* _To do_: Beginning with the line that holds "How do I perform: Select", write out each line exactly as it stands until the end of the data, and include no pictures.

____ Records for this exercise

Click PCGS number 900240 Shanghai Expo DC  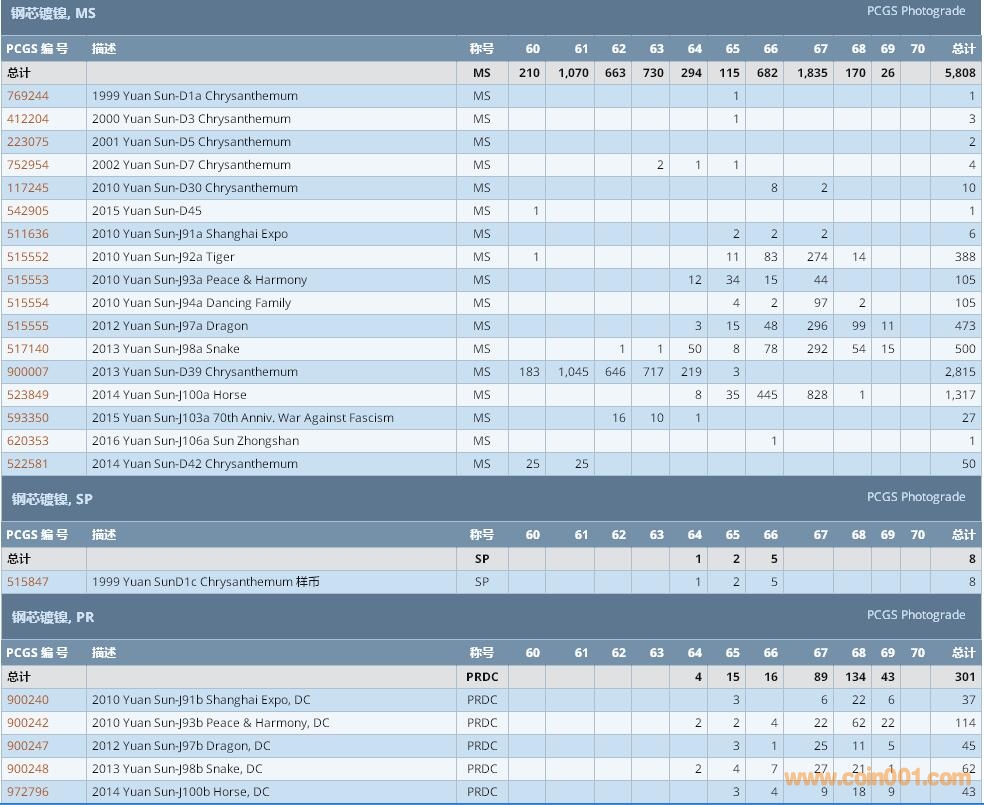coord(27,700)
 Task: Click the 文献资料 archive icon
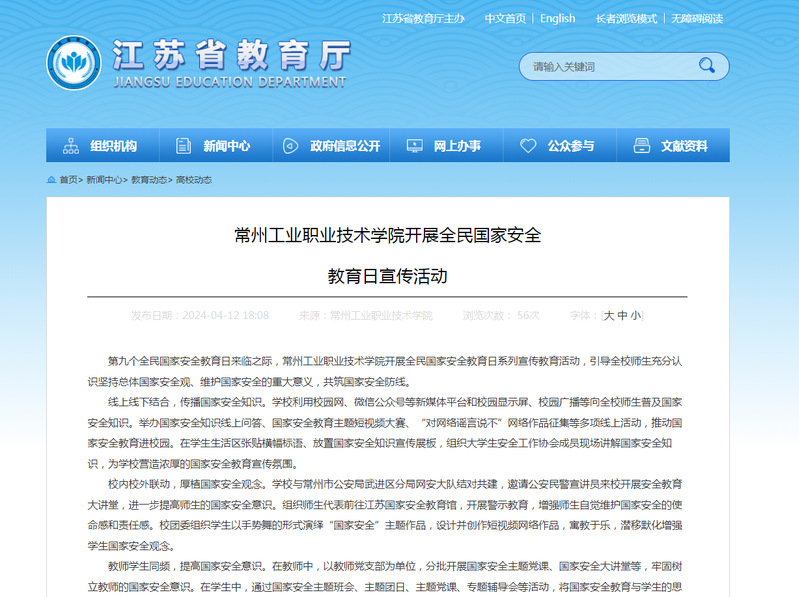(641, 146)
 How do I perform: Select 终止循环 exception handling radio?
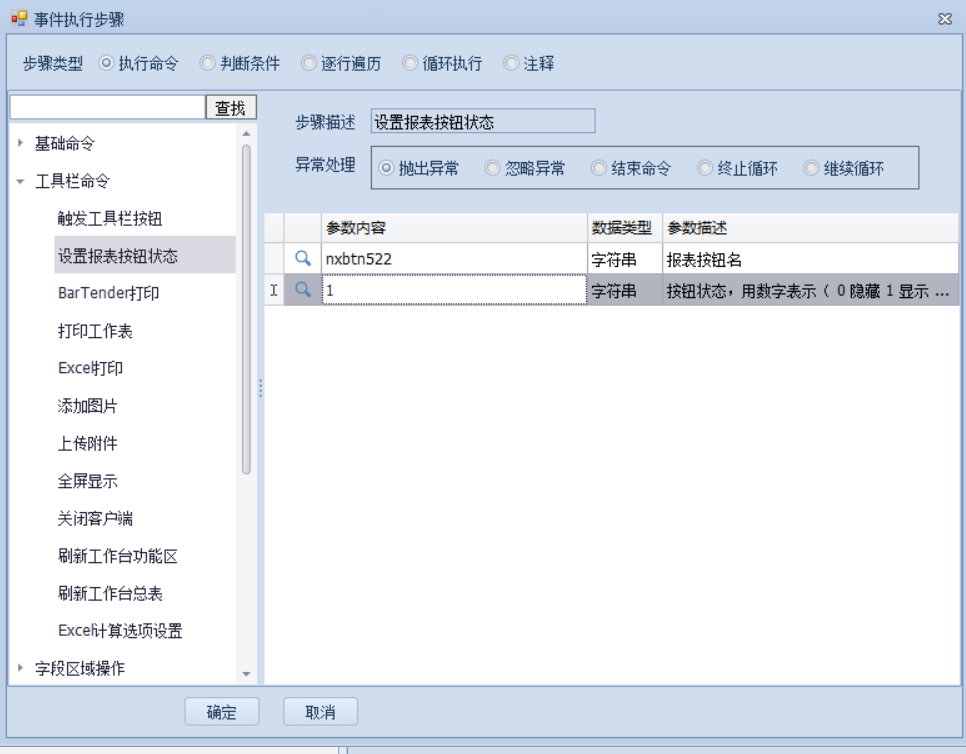(x=705, y=169)
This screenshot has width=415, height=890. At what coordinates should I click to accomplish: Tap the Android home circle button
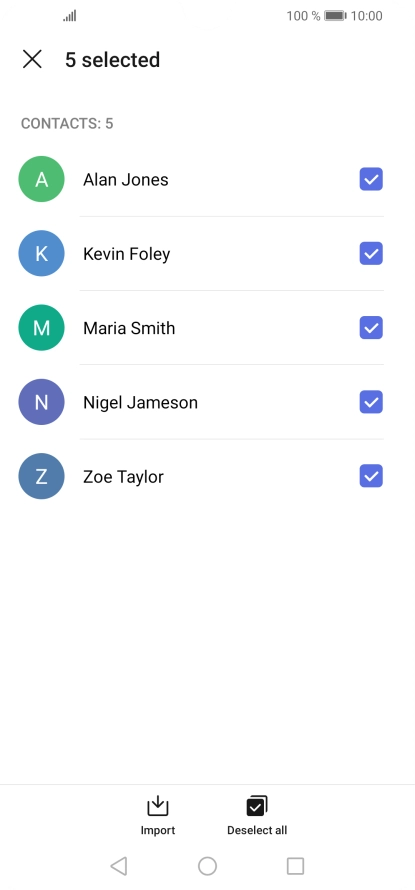207,866
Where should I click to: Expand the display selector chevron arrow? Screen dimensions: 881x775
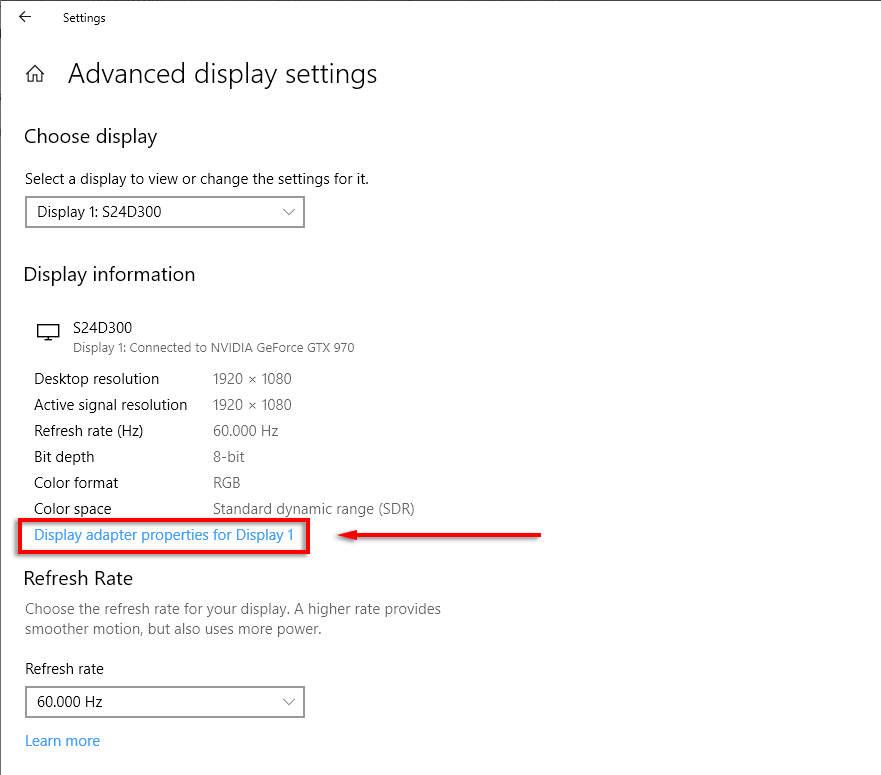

________

* _Result of this task_:
 How do I perform: Select 终止循环 exception handling radio?
(x=705, y=169)
This screenshot has width=415, height=890. At what coordinates should I click to accomplish: Tap the Android home circle button
207,866
Where should I click to: Expand the display selector chevron arrow? Screen dimensions: 881x775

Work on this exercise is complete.